A view of Korghos Port featuring the Chinese flag on a sunny day.

Key Takeaways

  • 1Total goods trade for Jan–Feb 2026 reached RMB 7.73 trillion, up 18.3% year-on-year.
  • 2Exports rose 19.2% (RMB 4.62 trillion) and imports rose 17.1% (RMB 3.11 trillion); bonded logistics surged 36.9%.
  • 3Trade with ASEAN and the EU grew strongly, while trade with the US fell 16.9%.
  • 4Private enterprises led gains with a 22.8% rise in combined imports and exports.

Editor's
Desk

Strategic Analysis

China’s strong start to 2026 underscores the continued centrality of external demand to its near-term growth strategy and the resilience of its export ecosystem, particularly among private firms and medium-to-high-end manufacturers. The data reveal a dual trend: diversification of markets away from the United States toward regional partners and the EU, and deeper integration of trade services (bonded logistics) that facilitate complex cross-border production networks. This makes Chinese exports less vulnerable to single-market shocks, but the sharp decline in US trade signals potential structural shifts driven by geopolitics, nearshoring and tariff or non-tariff measures. Policymakers will likely use this momentum to press ahead with institutional opening and targeted support for exporters, while watching global demand and supply-chain risks closely; sustained improvement will require both external stability and continued reform to raise the value-added content of Chinese trade.

China Daily Brief Editorial
Strategic Insight
China Daily Brief

China opened 2026 with a pronounced rebound in goods trade: total imports and exports for January–February reached RMB 7.73 trillion, an 18.3% year-on-year gain, according to data released by the General Administration of Customs. Policymakers and companies point to coordinated government support, recovering global demand and vigorous activity among private exporters as the main drivers of the early-year “good start.”

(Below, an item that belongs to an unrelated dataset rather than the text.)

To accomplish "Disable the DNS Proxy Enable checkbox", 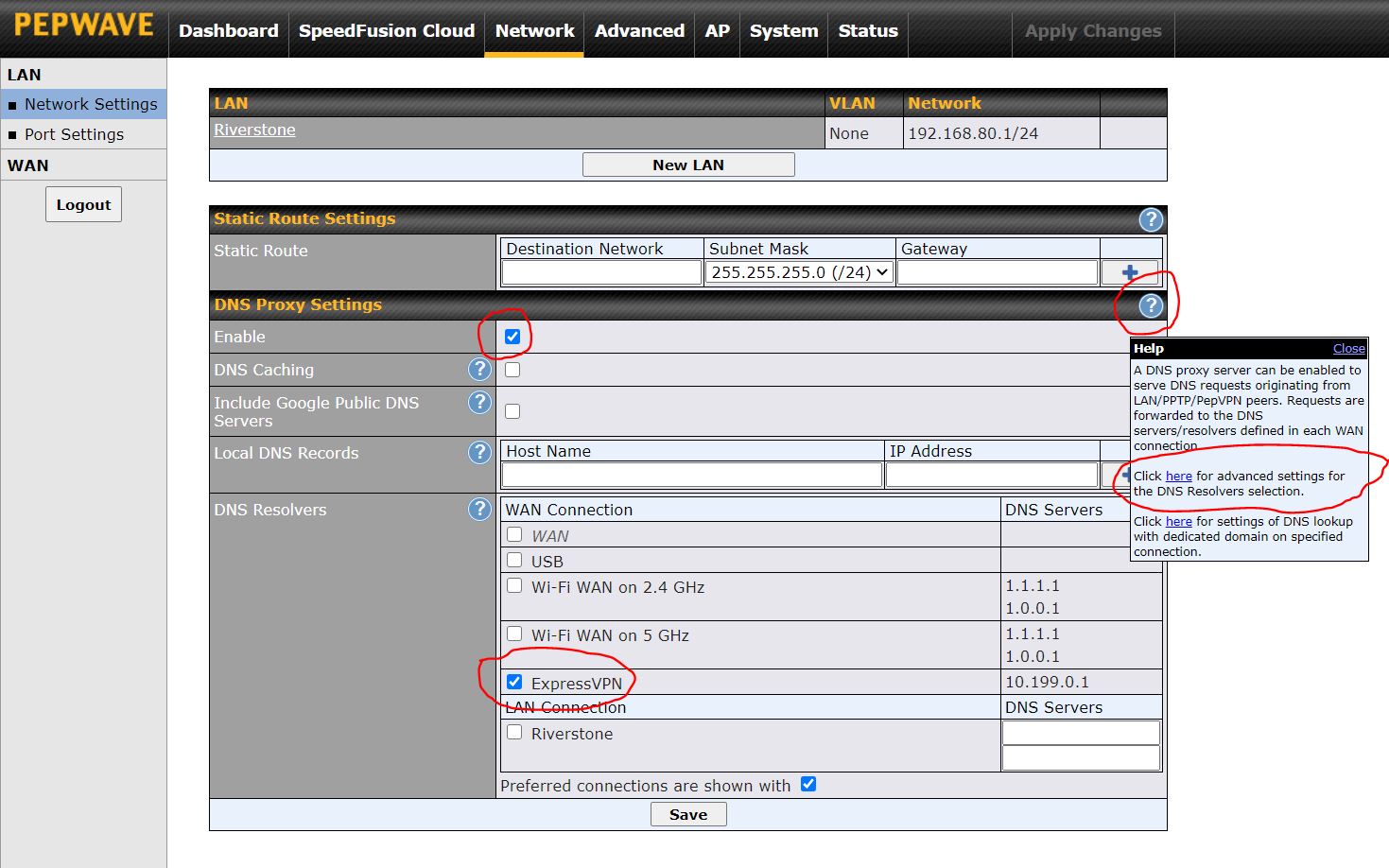I will (512, 337).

Exports led the recovery, rising 19.2% to RMB 4.62 trillion, supported by continued strength in higher-value manufacturing and faster-growing new business models. Imports climbed 17.1% to RMB 3.11 trillion, with Chinese New Year consumption and restocking after holiday-related slowdowns cited as important near-term factors.

A breakdown by trade mode shows a mixed but broadly healthy picture: general trade expanded 13.5%, processing trade grew 19.3%, and bonded logistics surged 36.9% — a sign that cross-border supply chain activity and trade-in-goods-in-transit are picking up. These patterns suggest not just cyclical demand but also structural adaptation in how Chinese firms integrate with global value chains.

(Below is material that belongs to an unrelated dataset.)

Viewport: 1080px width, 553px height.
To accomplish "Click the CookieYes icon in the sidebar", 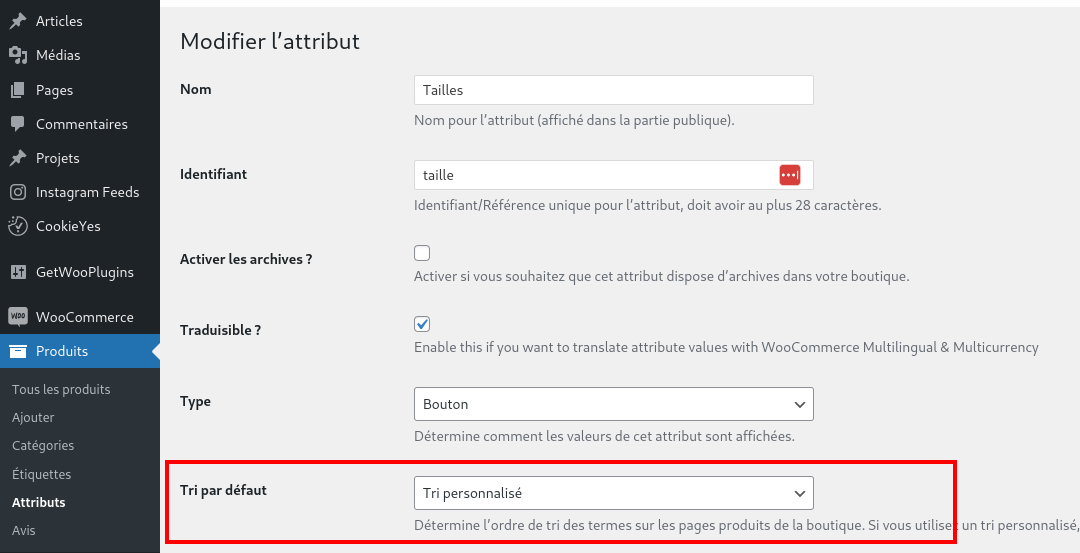I will [18, 226].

Regional trade dynamics underline a clear diversification trend. Trade with ASEAN rose 20.3% and with the EU 19.9%, while commerce with Belt and Road partners collectively expanded about 20% to RMB 4.02 trillion. By contrast, trade with the United States fell sharply, down 16.9% to RMB 6,097.1 billion, reflecting either sectoral shifts, geopolitical frictions, or both.

The composition of exporters matters: private firms carried much of the momentum, with their aggregate imports and exports up 22.8% to RMB 4.51 trillion. State-owned enterprises and foreign-invested firms also grew but at more modest rates, highlighting private-sector dynamism as a continued engine of external trade growth.

Analysts quoted by official channels point to four converging factors behind the “open-door” rebound: marginal improvement in global demand, targeted domestic policy support for foreign trade, China’s industrial strengths in both new and traditional sectors, and strong micro-level business activity. They caution, however, that escalating geopolitical tensions and supply-chain disruptions remain significant downside risks to sustaining momentum.

For Beijing the early trade surge provides political and economic breathing room: strong external demand helps stabilize overall growth at a time when domestic consumption and investment face soft patches. It also reinforces narratives about China’s resilience and the benefits of deepening institutional openness for trade and investment.

Yet the drop in trade with the United States and the prominence of bonded-logistics growth are reminders that China’s external trade picture is being reshaped — by policy, by corporate strategy and by geopolitics. Whether the positive opening two months evolve into a full-year pattern of “stable volumes and higher quality” trade will hinge on global demand trends, the management of geopolitical tensions, and Beijing’s further policy calibration to support exporters.